Discussing such exciting projects, Ife takes up a macro view of things, with a passionate conviction that public policy for conservatoires as a whole needs to change. ‘London underplays the importance of its conservatoires and drama schools – if you look at a lot of the arts policy documents that have emerged from the government in recent years they are virtually silent on the conservatoires. We are falling down the gap between higher education on the one hand and the creative industries on the other,’ he says. ‘Everyone is dead keen on creativity as a way of promoting the economy but the conservatoires never get thought about in that context. It’s a bigger job than one institution can do, but one institution can lead that process to get the training of professional musicians, actors and dancers back in to centre stage.’ It might seem an impossible task but Ife is characteristically un-perturbed, ‘It’s just reminding people that we have some of the best conservatoires in the world in this country.
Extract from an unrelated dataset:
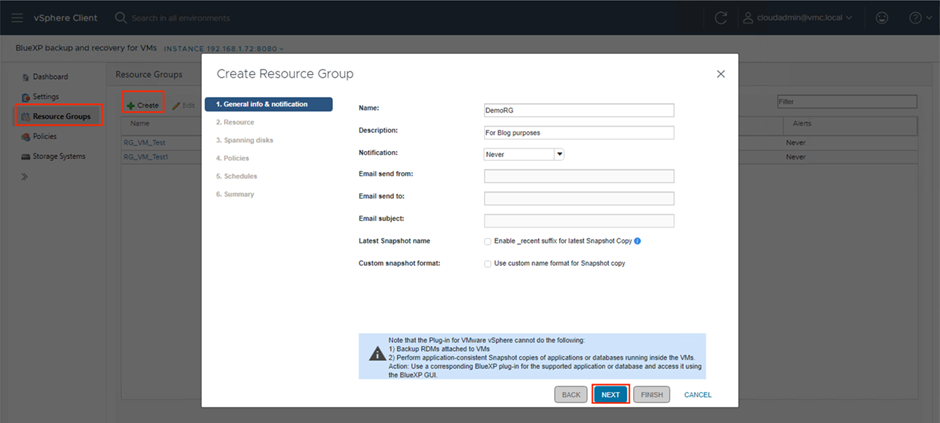
Task: Open Storage Systems in the sidebar
Action: tap(58, 156)
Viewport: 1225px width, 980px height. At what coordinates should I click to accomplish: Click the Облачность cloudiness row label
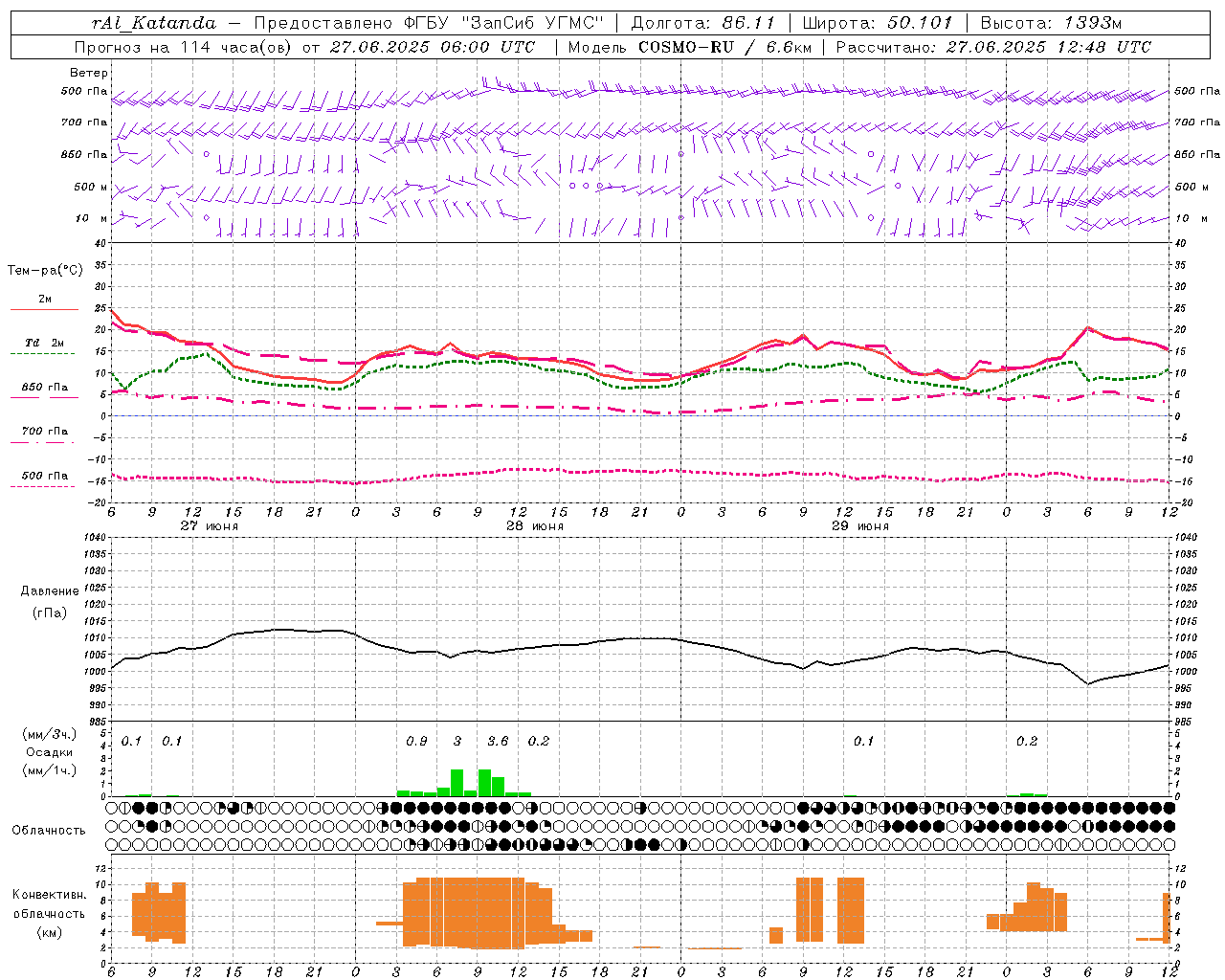(49, 830)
Everybody takes these great performers for granted but they have to be trained somewhere. The tide is beginning to turn but there is a long way to go yet until the real treasures that we have in this country are fully appreciated and properly supported. I’d like to feel that once we’d got the anniversary and builders under way I could make my voice heard more loudly in the public arena – as representative of how the Guildhall can show the way.’